The actress opens up to ET about filming the HBO series and the big budget film at the same time.
After appearing in The New Mutants, Alice Braga is set to star in another superhero film franchise. This time, it’s DC Extended Universe’s newest installment of The Suicide Squad, a sequel/reboot of sorts directed by James Gunn and starring Margot Robbie as Harley Quinn. “I really love the comics. I really love the DC world,” Braga says as she chats with ET via zoom. “I’m a huge fan of James Gunn. I think he’s a phenomenal director that brings so much joy and so much fun to this.”
In the ensemble antihero film, which also co-stars Viola Davis, Storm Reid, Daniela Melchior and Mayling Ng, the Brazilian actress plays Sol Soria, a South American revolutionary and ally of the new Squad. And when it comes to the fact that the latest film features so many women, “I think it’s so important for us to be represented, for women, the strength of women, for female empowerment,” she continues.
The importance of female representation on screen, she adds, is similar to what audiences get to see in We Are Who We Are, Luca Guadagnino’s eight-part, coming-of-age HBO series about two teenagers exploring their gender and sexual identities while living on a U.S. military base in Italy. On the series, Braga plays Maggie Teixeira, one-half of a lesbian military couple and parents to 14-year-old Fraser (Jack Dylan Grazer).
“We were saying that we wish we had a show like this when we were younger. I think it’s the same thing for [Suicide Squad],” she says. While acknowledging these characterizations may be “too violent” for younger girls, she explains that it’s still important to “see these women in a powerful way, in action sequences and all that.”
While both the movie and TV series feature layers of representation and visibility, the projects -- and experiences filming them -- couldn’t be more different. For Braga, that experience was compounded by the fact that they were both in production during the fall of 2019, forcing her to fly back and forth between Atlanta, Georgia, and Italy. “So I had to go from Maggie to Sol Soria, which is a really different energy, different type of character in a completely different world.”
She adds, “It was definitely an extreme change to go from We Are Who We Are with Luca, that specific world about self-discovery to holding a gun.”

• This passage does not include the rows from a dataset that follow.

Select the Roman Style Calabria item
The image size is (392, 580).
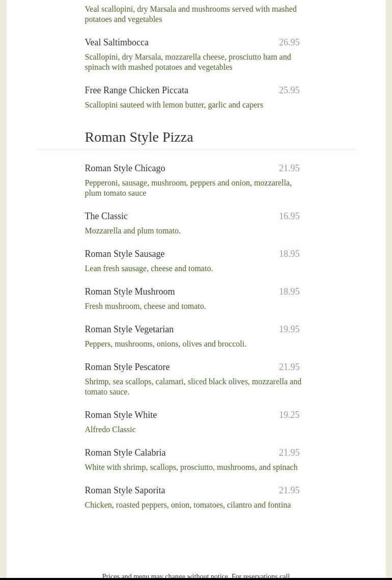click(125, 453)
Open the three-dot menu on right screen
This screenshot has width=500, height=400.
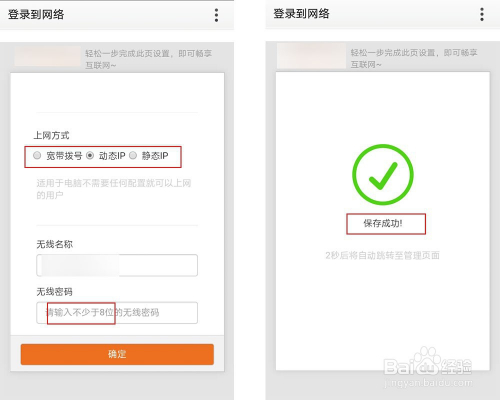tap(482, 15)
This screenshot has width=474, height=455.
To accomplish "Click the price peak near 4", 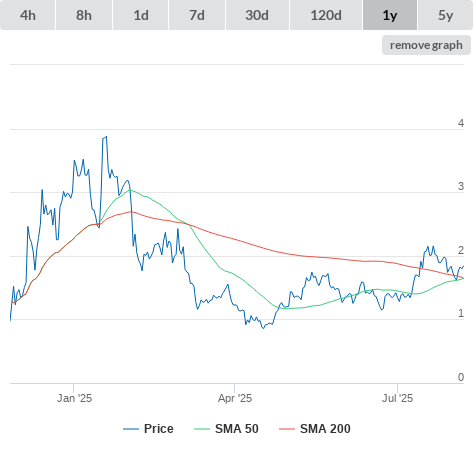I will (x=106, y=137).
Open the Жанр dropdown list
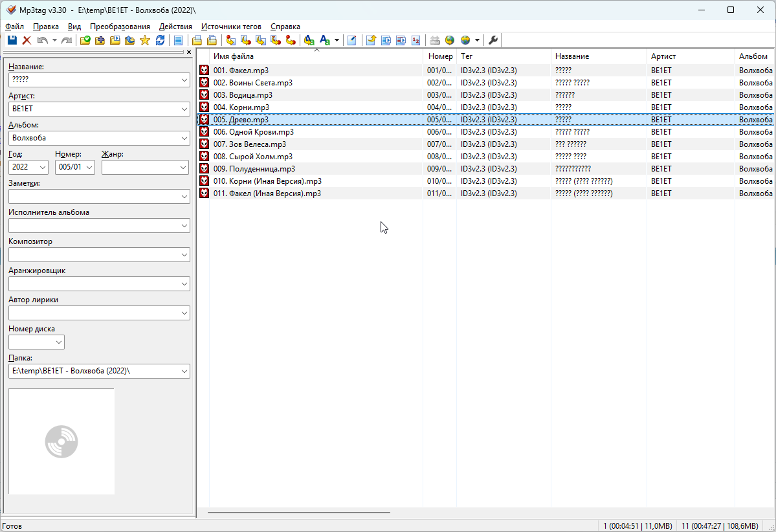Image resolution: width=776 pixels, height=532 pixels. [x=183, y=168]
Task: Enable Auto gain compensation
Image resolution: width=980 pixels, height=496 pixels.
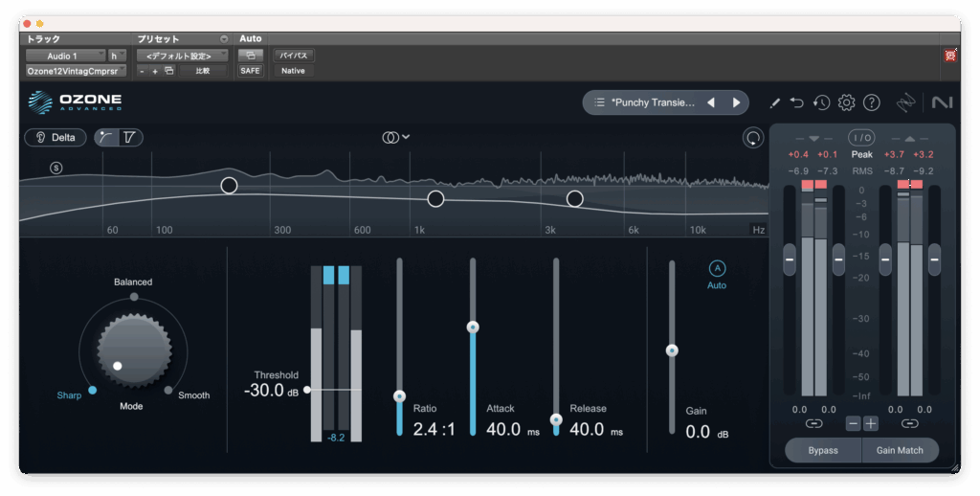Action: pyautogui.click(x=717, y=269)
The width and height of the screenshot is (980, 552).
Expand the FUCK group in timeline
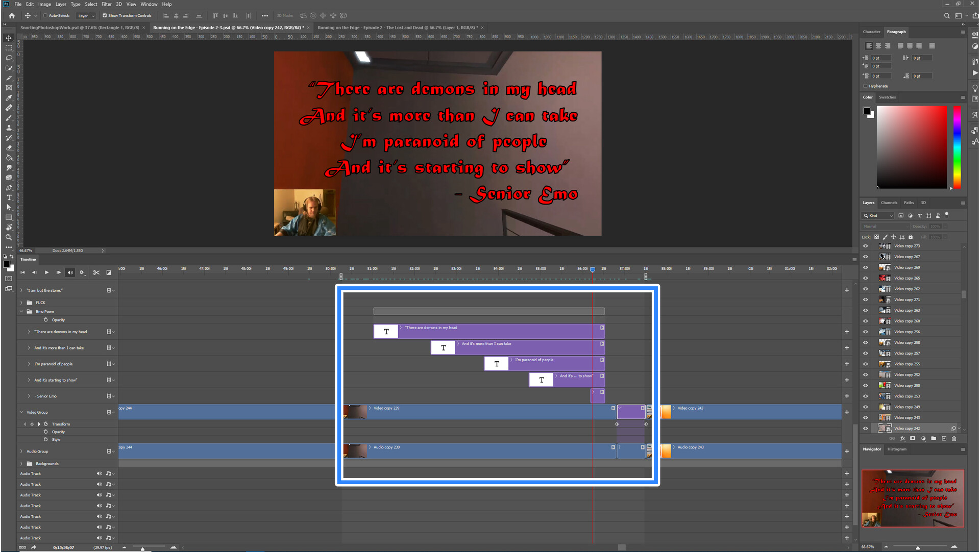coord(21,303)
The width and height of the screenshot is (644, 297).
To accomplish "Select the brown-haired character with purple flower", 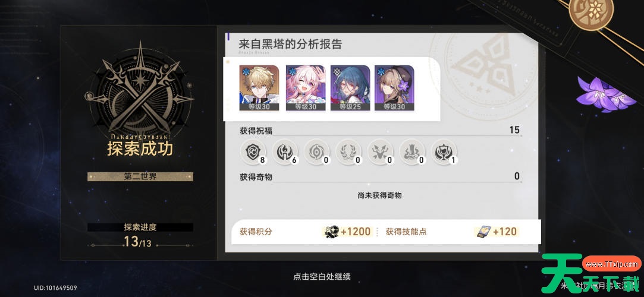I will pyautogui.click(x=394, y=88).
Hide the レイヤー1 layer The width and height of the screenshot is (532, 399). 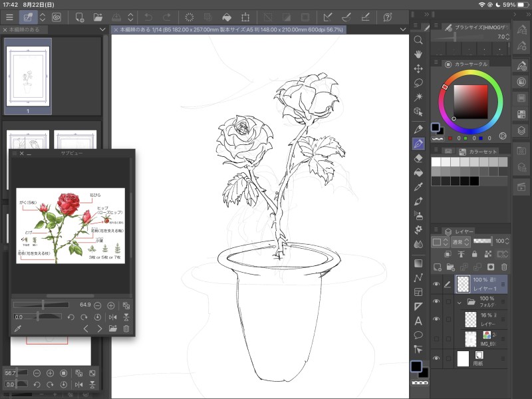[x=436, y=285]
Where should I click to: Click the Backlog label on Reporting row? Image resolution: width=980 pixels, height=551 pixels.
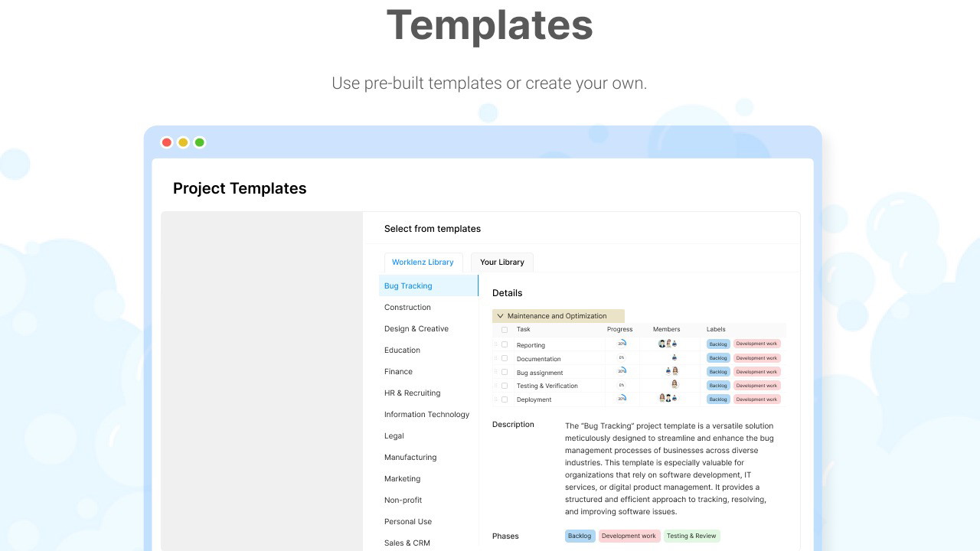(x=718, y=344)
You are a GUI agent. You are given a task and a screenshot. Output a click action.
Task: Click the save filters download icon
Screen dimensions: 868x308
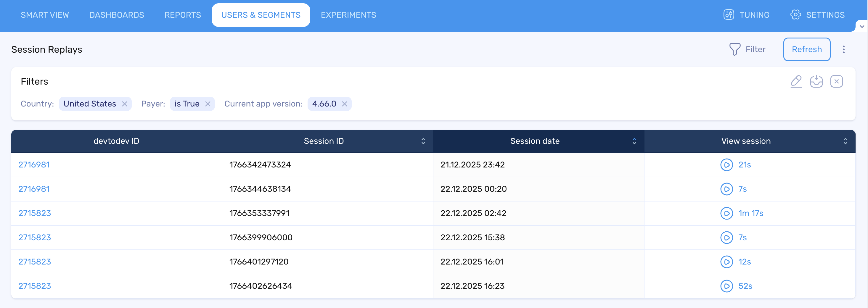pos(816,81)
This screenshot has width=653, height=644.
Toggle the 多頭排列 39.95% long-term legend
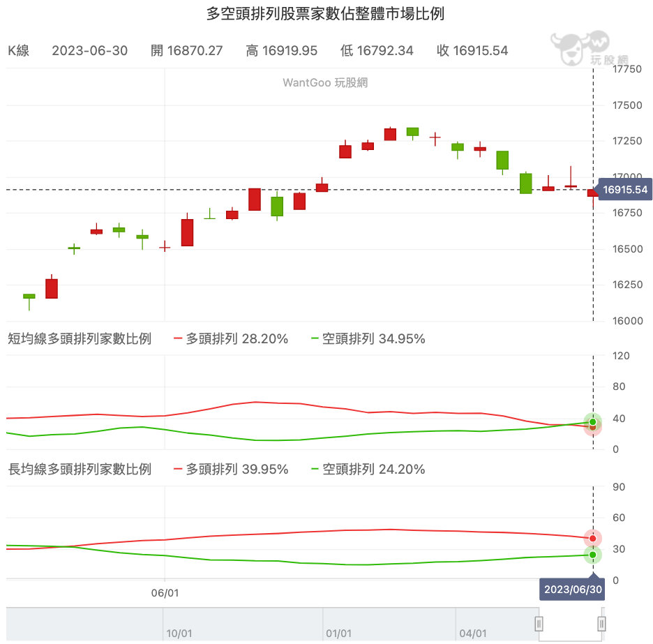tap(230, 470)
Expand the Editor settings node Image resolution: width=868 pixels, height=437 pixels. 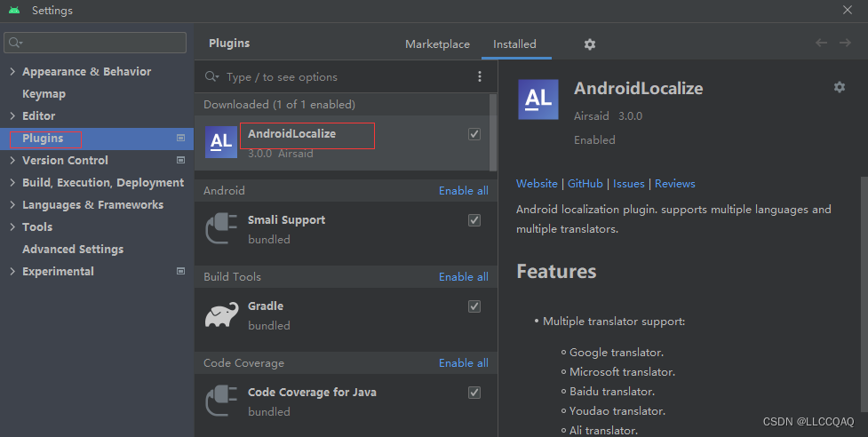(12, 115)
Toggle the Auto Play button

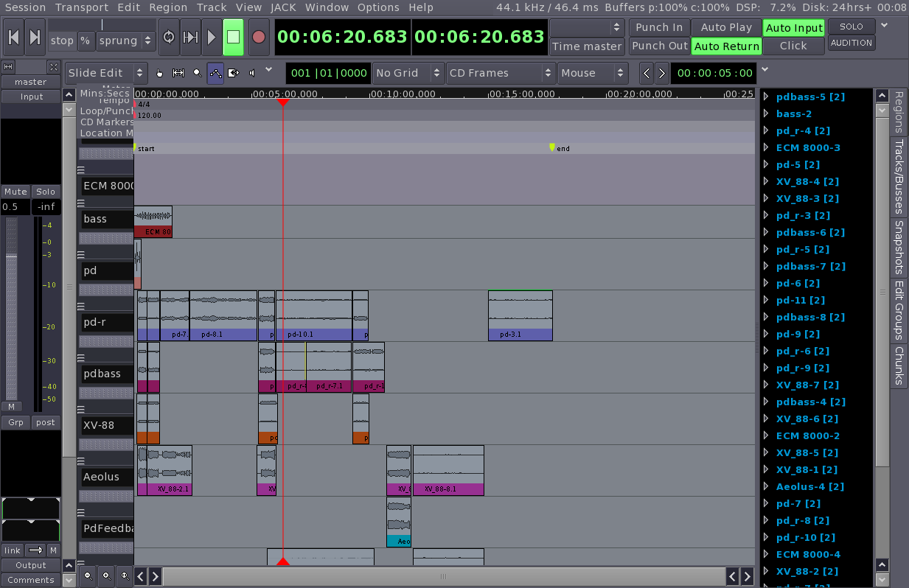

On the meditative and moody HBO series, which is now halfway through its run, playing Maggie was not only an opportunity to work with Guadagnino, whom she first met a decade earlier, it was also a chance to “pursue this character and find myself in a way,” she says. In order to bring Maggie to life, Braga says the director pushed her out of her comfort zone at times and challenged her in ways as an actress she hasn’t been before.
As the show gets deeper into its story and inside the characters’ heads, audiences see that this kind, doting caretaker keeps a “part of her that is very much alive” hidden from view. Braga says later on we see just how much she likes to enjoy life and meet new people. “There’s duality to her. She’s a very present mom, the caretaker of the family, the base of the family,” the actress continues. “But at the same time, there is this other side that is ambitious and is alive that wants to explore, that wants to seduce.”
What that need for exploration will mean for Maggie’s current relationship with her wife, Sarah (Chloë Sevigny), and son remains to be seen, but the actress does point out that on an army base, “if you’re a couple, you can be prosecuted for cheating.”
The series is also full of Easter eggs, from cameos by Guadagnino’s Call Me by Your Name stars Armie Hammer and Timothée Chalamet to the last name of Braga’s character, which is a reference to the Oscar-winning film’s producer Rodrigo Teixeira. “He’s a dear friend of mine, someone that I deeply admire,” Braga says of paying tribute to someone she calls “a wonderful representative for Brazilian cinema.”
In keeping with the themes of self-discovery, Braga also found it interesting to be filming in Italy during what she calls a “triangle that was very far right,” referring to President Donald Trump, Brazil’s Jair Bolsonaro and Italy’s Sergio Mattarella. “To be involved in a show like that, talking about freedom, talking about all these subjects in the show… it definitely makes you think, ‘Where are we going with the choices that we’re making?” she explains, adding that’s why she’s so happy the show is out now.
Braga concludes, “It’s a powerful journey for sure.”
We Are Who We Are airs Mondays at 10 p.m. ET/PT on HBO and is now streaming on HBO Max.